I am coming up on 5 months of NC with my ex.  The last time I spoke to her was January 5th.  I have made some great strides, no doubt, but lately I feel like I'm going through another big wave of pain.  I keep thinking about the wonderful side I saw in her and idealizing that.  I find myself wanting to think I'll never find a woman as beautiful as she was to me.  I need to grieve some more, and I've already grieved quite a lot. 

Like others mentioned, she is probably incapable of making an amends (a change) without some serious work on her part.  I like the letter j4c posted.  It's important for me to forgive myself for my part, the hurt I caused (because I did cause some hurt), and forgive myself for not having better boundaries. 

I wanted to believe something that was not the reality.  I wanted to believe that she wasn't disordered, that she didn't have an alcohol problem, that she didn't really mean it when the switch flipped and she went completely cold on me, and that she had empathy when she wasn't showing any. 

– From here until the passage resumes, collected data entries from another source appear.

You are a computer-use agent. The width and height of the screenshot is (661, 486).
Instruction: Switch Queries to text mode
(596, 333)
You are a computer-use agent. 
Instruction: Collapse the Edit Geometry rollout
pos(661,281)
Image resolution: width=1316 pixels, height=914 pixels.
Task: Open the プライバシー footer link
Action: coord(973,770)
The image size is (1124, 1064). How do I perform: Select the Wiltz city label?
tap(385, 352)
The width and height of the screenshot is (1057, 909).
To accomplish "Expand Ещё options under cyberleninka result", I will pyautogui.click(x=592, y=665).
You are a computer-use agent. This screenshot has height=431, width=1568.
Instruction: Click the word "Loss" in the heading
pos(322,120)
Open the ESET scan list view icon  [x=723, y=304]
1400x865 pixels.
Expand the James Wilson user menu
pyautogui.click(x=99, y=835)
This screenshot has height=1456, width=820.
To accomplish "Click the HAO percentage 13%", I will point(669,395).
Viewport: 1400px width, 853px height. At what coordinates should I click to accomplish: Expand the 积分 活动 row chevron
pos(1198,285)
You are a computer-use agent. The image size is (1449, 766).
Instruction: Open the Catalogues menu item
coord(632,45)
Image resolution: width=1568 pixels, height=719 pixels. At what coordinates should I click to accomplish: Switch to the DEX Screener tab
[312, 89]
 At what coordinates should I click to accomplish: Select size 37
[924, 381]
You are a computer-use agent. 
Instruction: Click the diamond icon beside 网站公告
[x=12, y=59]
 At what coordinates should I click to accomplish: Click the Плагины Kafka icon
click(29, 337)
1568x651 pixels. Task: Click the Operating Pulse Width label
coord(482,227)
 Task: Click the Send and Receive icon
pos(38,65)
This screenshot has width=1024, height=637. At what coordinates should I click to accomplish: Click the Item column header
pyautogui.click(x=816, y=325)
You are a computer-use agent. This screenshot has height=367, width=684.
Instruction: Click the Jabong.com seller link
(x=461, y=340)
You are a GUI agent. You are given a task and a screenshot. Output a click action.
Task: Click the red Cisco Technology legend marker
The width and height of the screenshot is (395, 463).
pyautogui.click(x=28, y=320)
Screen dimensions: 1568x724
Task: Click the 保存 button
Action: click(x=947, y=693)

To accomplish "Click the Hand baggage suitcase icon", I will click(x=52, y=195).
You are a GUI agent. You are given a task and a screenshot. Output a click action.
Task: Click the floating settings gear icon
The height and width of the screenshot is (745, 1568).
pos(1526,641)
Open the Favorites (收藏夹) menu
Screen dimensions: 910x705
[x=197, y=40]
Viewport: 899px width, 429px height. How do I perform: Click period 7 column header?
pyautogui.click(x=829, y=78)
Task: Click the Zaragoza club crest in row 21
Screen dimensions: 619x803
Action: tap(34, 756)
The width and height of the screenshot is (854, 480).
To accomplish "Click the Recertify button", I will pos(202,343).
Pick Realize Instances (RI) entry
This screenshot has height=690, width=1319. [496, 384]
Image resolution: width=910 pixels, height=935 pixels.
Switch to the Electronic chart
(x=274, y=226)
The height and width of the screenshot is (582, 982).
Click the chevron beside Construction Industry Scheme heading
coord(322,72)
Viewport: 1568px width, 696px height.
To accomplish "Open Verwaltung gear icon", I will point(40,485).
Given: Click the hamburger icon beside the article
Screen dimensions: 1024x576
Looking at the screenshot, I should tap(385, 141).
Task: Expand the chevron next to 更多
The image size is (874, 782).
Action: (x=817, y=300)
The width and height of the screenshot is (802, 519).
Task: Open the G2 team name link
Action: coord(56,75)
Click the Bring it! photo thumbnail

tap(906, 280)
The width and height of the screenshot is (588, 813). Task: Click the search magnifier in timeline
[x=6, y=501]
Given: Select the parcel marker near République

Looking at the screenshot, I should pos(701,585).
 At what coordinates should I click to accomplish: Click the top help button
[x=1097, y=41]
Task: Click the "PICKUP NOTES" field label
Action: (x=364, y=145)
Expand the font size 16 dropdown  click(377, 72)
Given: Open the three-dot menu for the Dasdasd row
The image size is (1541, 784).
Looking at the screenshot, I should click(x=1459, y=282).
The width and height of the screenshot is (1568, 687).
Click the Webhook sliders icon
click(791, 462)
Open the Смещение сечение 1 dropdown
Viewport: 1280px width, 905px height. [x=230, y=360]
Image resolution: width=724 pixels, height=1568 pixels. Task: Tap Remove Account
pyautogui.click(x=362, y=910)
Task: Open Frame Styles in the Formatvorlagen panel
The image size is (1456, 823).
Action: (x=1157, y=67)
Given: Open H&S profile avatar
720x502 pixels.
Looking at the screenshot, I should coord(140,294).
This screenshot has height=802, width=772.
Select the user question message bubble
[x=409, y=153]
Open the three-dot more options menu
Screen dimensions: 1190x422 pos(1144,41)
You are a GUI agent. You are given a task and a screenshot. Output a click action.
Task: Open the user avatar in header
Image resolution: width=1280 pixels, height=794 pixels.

I was hurt badly and my heart was broken.  I am still hurting and healing from this, and I will be for a while.  5 months is really not that long in the big scheme of things.  But it is a good bit of distance, and it sounds like you have come a long way and are on the right path.  It helps me to accept the lessons and gifts from this relationship rather than look at it as something negative.  It helped me open my eyes to changes I need to make in me.  This is not easy by any stretch.  I wish you peace.